For this project, we are interested in elucidating the processes, mechanisms and contexts for especially microglial control of vascular function. Vascular function in this case is centered on measuring vessel structural changes using confocal and two-photon imaging and functional changes measuring blood flow either by laser speckle imaging or by line scans with vivo two photon imaging. In context, we are interested in these studies both within basal conditions as well as following functional activities such as hypercapnia (high CO2) or functional hyperemia (such as during whisker stimulation). We have reviewed the literature on microglial-vascular interactions and showed, in collaboration with Dr. Brant Isakson and Dr. Chia-Yi (Alex) Kuan, that microglia associate with vessels in the homeostatic brain under the control of microglial P2RY12 and pannexin1 receptors and we contributed to work  led by Dr. Chia-Yi (Alex) Kuan showing evidence that microglial CD39 facilitates microglia control of hyperemic blood flow. In ongoing work, we are exploring (1) other molecular mechanisms of microglial control of vascular function, (2) identifying other glial cell-cell interactions relevant to vascular function such as astrocyte endfoot plasticity in work lead by our collaborator, Dr. Harald Sontheimer and (3) extending the relevance of these findings to development and neurodevelopmental pathologies as well as aging pathologies such as Alzheimer’s Disease (AD). Of interest, we are collaborating with Dr. Shayn Peirce-Cottler to examine pericyte dysfunction in AD. This work was initiated by an NIH R21 and is now funded by an NIH R01.

 

Project 2: Microglial-neuronal interactions with a focus on microglial roles in seizures.
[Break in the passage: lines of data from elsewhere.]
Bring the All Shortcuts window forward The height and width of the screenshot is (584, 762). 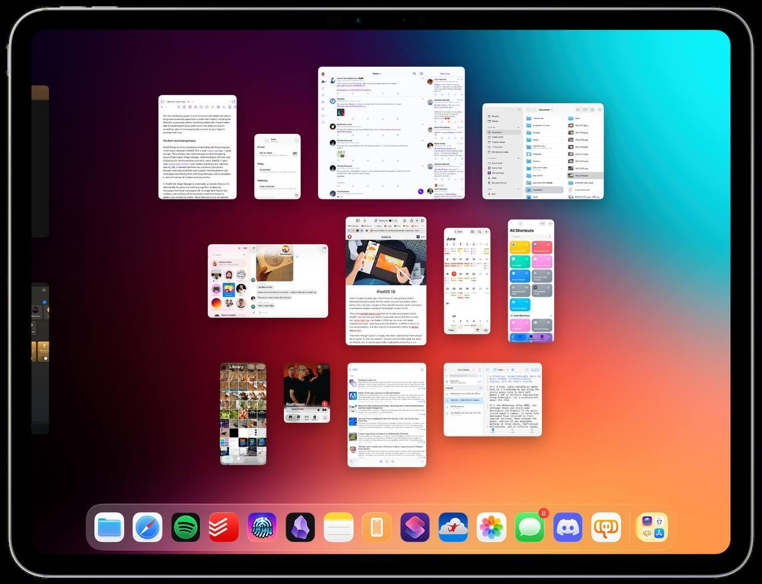[530, 280]
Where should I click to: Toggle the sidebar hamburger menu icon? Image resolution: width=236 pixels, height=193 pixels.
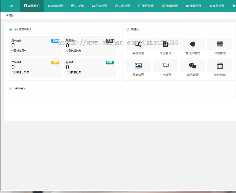click(11, 6)
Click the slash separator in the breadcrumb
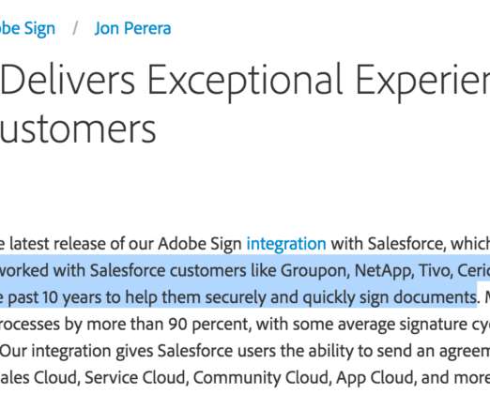Screen dimensions: 490x409 pos(75,29)
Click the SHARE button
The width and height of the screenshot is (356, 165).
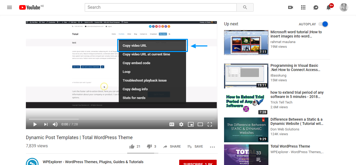point(172,147)
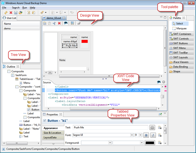
Task: Click the red X delete icon in main toolbar
Action: [x=11, y=13]
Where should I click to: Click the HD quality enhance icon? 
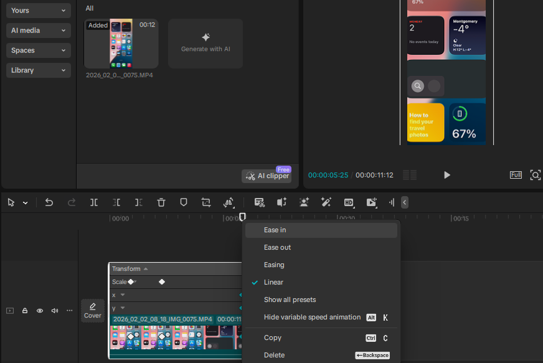pyautogui.click(x=349, y=202)
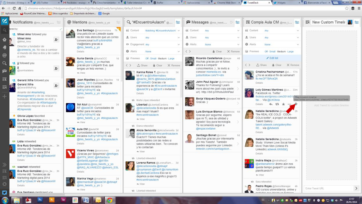This screenshot has width=362, height=204.
Task: Expand the sidebar with double-arrow icon
Action: pos(4,165)
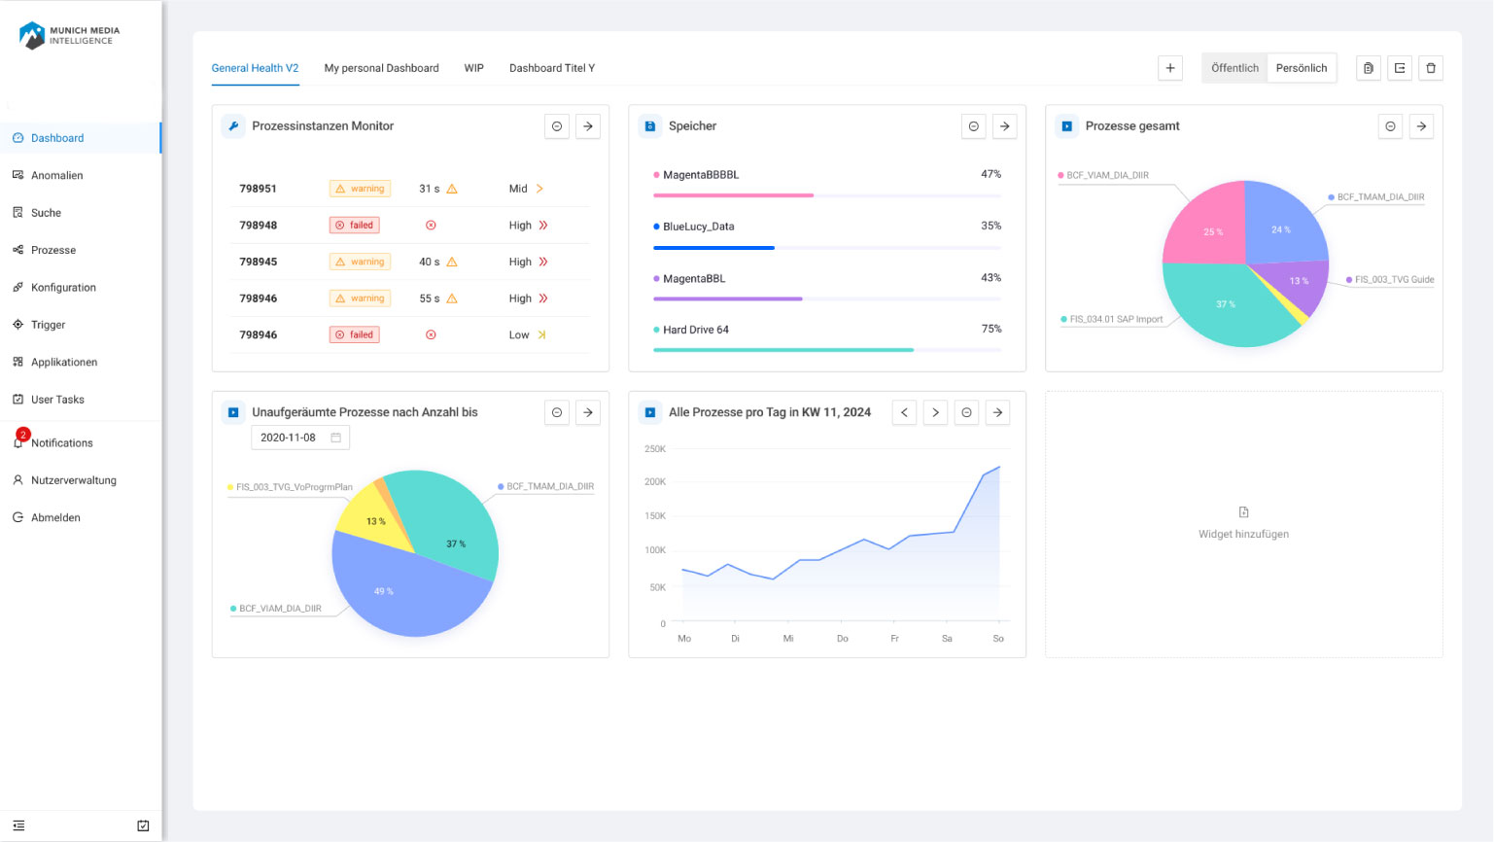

For this project, we are interested in characterizing microglial-neuronal interactions and describing microglial reactivity and contributions in seizures and epilepsy. We combine the use of in vivo and ex vivo two photon imaging approaches with experimental models of seizures (chemoconvulsive, genetic and febrile) and epilepsy to understand microglial engagement during seizures. Having generated increasing evidence for the role of microglia in seizures in collaborations with Dr. Ed Perez-Reyes, we are exploring molecular factors that may be at play with a special focus on microglial P2RY12 receptors. This project was funded by an American Epilepsy Society Junior Investigator Grant and is currently funded by an NIH R01.

 

Project 3: Microglial P2RY12 roles in microglial identity and function.

P2RY12 receptors are unique and defining receptors of microglial identity and relevant to various microglial functions as evidenced by their contributions to various central nervous system (CNS). While it is known that this is a purinergic receptor that responds to ATP/ADP release extracellularly, it is unclear what roles this receptor plays in microglial identity and function.  This project is focused on elucidating this with considerations of sex differences as well as communications with other cells. We have shown that P2RY12 regulates sex differences in microglial structure and mouse behavior and are exploring other aspects of P2RY12 function in microglia and the central nervous system. The project employed the use of transcriptional approaches, immunohistochemical techniques, biochemical assays as well as behavioral and functional studies. This project is funded by Startup funds and private foundation support from the Owen’s Family Foundation.

 

Project 4: Microglial contributions to neural development.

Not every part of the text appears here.